Abstract

The line tension associated with the three-phase contact line of a liquid drop on a rigid substrate is calculated as the excess free energy per unit length of the contact line relative to the free energy of the drop/substrate system when the interaction between the free liquid interface and the substrate is turned off. To perform this calculation, the interaction energy is treated in the Derjaguin approximation and the microscopic drop profile determined accordingly. An explicit expression for the line tension as a function of the macroscopic contact angle for the case of an infinite drop is obtained as a quadrature over the interaction energy per unit area between planar half-spaces. The magnitude of the line tension is shown to be the product of the free liquid surface tension and the length scale associated with the interaction energy. For attractive interaction energies the line tension is negative but when the interaction has both an attractive component (which must dominate at small separations) and a repulsive component which dominates at larger separations, the line tension can be positive. Some simple physical models of the interaction are considered to illustrate these points. For the case of a finite drop, we show that the concept of line tension as a macroscopic quantity which may be added to the free energy balance, giving rise to deviation from Young's equation for the contact angle, is a valid one in the sense that a full treatment of the microscopic drop shape yields the same macroscopic picture of the drop near contact.

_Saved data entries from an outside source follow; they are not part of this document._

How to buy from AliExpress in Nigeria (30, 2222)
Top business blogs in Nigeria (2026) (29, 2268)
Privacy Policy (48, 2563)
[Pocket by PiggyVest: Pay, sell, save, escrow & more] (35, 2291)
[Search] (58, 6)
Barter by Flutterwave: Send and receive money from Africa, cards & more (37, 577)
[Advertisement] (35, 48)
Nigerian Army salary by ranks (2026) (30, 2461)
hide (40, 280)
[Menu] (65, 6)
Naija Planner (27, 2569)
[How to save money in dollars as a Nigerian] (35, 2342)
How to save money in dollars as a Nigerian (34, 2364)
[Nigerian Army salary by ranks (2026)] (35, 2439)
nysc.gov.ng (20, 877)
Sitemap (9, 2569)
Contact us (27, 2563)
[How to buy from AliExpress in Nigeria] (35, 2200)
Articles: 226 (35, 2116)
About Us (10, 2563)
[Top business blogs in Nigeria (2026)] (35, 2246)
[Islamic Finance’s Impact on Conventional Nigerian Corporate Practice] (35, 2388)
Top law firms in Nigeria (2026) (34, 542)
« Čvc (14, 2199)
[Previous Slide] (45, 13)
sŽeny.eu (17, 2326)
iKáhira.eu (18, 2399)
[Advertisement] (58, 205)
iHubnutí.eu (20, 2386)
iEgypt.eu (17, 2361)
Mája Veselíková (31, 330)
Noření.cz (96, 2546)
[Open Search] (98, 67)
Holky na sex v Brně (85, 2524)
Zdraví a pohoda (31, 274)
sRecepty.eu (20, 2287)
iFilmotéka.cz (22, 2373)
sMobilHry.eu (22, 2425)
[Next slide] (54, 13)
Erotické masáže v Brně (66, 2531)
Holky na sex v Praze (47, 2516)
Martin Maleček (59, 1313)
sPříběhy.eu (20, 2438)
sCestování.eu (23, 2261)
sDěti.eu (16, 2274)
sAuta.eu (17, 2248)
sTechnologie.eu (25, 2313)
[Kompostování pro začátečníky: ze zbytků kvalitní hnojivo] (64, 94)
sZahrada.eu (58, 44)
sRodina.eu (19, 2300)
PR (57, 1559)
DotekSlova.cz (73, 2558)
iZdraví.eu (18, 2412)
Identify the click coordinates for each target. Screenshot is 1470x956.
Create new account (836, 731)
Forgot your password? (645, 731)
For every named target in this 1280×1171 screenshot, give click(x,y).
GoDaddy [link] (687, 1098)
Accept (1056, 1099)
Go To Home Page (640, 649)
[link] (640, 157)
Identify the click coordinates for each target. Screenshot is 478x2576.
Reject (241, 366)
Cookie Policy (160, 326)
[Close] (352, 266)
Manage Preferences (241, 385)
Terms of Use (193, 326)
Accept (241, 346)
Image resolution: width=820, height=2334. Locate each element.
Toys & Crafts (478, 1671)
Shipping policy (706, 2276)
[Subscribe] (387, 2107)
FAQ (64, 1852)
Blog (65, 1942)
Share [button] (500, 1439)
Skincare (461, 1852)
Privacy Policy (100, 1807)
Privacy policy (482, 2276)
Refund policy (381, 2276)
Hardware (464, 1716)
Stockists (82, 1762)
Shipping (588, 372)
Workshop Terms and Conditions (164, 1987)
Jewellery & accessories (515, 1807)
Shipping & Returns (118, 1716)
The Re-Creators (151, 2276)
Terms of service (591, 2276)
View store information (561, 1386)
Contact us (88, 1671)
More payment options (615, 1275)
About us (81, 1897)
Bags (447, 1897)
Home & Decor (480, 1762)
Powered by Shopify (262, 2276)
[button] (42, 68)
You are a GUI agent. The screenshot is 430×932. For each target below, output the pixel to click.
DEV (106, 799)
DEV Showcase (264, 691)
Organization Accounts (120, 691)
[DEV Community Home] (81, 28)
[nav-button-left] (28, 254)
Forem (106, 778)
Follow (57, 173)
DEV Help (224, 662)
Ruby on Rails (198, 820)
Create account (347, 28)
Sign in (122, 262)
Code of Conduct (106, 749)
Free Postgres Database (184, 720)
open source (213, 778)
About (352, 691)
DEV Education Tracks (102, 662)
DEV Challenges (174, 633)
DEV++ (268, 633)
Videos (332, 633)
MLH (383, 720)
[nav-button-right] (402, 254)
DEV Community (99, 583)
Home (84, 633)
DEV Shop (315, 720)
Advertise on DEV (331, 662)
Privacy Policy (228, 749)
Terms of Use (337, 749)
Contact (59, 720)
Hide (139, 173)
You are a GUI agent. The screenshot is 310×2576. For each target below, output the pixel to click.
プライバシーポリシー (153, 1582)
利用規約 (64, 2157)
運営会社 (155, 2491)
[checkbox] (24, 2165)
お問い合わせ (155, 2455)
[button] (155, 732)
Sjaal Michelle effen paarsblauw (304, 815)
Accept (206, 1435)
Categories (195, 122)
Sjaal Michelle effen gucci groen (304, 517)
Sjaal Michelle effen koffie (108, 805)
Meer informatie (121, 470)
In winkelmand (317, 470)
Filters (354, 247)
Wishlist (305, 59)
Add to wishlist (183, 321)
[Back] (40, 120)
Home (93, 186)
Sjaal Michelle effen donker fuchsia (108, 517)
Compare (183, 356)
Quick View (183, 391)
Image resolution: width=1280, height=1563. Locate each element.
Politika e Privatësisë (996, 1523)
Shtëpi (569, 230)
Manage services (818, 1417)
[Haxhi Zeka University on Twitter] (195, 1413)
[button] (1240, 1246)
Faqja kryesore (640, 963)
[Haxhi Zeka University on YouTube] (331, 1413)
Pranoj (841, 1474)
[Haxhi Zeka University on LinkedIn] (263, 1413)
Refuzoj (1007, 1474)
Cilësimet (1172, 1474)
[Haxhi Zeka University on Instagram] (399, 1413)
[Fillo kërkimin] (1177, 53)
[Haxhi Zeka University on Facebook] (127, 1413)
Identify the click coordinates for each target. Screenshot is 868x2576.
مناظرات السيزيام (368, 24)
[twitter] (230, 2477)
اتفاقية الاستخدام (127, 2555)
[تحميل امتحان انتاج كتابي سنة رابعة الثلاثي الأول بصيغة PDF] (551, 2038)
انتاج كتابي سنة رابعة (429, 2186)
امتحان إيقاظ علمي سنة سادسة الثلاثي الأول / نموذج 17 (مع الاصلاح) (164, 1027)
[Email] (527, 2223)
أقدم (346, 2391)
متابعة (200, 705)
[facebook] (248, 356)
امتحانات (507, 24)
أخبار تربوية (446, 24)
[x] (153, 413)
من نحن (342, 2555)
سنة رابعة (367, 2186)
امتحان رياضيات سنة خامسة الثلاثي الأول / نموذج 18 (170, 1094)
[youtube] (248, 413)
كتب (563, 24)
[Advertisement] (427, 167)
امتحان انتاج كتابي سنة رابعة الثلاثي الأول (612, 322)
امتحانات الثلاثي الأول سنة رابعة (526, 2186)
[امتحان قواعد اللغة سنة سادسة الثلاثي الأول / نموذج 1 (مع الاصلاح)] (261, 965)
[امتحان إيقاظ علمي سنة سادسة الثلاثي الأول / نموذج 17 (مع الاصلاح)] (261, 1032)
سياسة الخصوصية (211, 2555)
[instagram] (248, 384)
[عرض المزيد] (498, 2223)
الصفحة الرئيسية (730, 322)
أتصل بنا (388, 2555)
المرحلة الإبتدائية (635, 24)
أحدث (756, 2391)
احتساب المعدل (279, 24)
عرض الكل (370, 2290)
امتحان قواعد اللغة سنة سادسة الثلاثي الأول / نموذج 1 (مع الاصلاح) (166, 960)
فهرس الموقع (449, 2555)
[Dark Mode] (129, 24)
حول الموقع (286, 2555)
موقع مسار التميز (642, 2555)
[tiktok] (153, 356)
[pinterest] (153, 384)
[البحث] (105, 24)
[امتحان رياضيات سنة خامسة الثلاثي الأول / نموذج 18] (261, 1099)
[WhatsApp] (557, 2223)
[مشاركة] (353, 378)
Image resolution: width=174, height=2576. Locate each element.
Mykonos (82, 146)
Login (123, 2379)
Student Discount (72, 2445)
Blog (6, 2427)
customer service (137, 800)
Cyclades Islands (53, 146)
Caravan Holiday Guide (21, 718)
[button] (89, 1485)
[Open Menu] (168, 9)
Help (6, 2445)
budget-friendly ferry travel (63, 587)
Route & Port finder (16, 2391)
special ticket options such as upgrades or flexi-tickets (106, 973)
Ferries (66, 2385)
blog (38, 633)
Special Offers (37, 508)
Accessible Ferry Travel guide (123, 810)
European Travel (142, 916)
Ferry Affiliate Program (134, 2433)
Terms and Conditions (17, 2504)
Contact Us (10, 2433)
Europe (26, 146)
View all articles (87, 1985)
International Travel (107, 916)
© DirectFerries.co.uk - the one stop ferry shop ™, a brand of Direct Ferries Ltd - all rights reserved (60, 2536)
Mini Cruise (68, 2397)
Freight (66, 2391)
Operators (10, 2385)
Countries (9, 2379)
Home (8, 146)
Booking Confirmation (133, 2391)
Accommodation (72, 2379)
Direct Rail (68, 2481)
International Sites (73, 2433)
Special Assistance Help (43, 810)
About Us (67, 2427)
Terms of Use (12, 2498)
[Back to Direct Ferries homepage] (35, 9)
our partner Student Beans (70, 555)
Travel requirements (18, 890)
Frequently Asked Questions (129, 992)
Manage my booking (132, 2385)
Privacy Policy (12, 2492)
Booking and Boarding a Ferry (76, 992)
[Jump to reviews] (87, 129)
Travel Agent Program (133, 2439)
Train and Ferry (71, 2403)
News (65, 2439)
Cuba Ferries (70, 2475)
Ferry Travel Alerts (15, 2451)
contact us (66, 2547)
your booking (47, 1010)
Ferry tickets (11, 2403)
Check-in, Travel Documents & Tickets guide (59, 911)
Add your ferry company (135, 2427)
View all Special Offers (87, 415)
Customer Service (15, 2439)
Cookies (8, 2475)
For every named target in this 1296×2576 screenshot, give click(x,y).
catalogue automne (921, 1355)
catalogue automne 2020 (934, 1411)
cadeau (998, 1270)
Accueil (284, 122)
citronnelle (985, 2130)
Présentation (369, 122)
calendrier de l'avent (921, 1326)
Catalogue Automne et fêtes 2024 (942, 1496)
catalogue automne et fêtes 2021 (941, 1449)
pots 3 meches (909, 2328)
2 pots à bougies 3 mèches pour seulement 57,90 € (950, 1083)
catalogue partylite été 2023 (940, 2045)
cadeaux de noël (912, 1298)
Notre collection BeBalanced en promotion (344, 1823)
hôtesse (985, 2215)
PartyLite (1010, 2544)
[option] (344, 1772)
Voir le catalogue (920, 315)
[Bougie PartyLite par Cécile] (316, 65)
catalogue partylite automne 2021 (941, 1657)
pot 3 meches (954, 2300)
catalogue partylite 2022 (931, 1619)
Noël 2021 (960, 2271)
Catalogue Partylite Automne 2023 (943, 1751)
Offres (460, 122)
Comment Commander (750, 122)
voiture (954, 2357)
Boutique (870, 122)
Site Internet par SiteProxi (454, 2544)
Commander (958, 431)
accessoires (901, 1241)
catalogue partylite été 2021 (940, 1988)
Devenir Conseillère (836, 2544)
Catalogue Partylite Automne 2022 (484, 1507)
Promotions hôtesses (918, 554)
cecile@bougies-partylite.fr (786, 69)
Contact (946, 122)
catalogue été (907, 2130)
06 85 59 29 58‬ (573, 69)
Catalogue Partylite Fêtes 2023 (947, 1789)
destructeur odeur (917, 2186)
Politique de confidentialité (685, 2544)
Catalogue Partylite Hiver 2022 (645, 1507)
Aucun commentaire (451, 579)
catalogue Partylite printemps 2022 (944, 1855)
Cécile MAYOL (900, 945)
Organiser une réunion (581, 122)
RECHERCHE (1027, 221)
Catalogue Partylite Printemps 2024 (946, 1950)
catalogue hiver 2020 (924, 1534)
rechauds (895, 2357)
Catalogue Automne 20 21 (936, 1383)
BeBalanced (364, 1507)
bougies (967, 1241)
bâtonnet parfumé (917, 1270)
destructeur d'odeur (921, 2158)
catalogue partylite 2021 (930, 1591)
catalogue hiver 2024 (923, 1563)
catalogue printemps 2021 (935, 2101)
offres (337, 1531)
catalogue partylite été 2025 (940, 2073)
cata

The line tension for a finite drop is demonstrated to be the value calculated for the infinite drop to within terms of the order of the ratio of interaction energy range to drop radius. Hence, the treatment of line tension as a macroscopic concept is valid down to drop sizes of the order of the range of the interaction energy. Finally, by applying the Derjaguin approximation in a different (but equally valid) way and deriving an alternate expression for the line tension, we are able to elucidate the range of validity of the approximation itself. Line tensions calculated by these methods would appear to be accurate for contact angles up to ∼20°.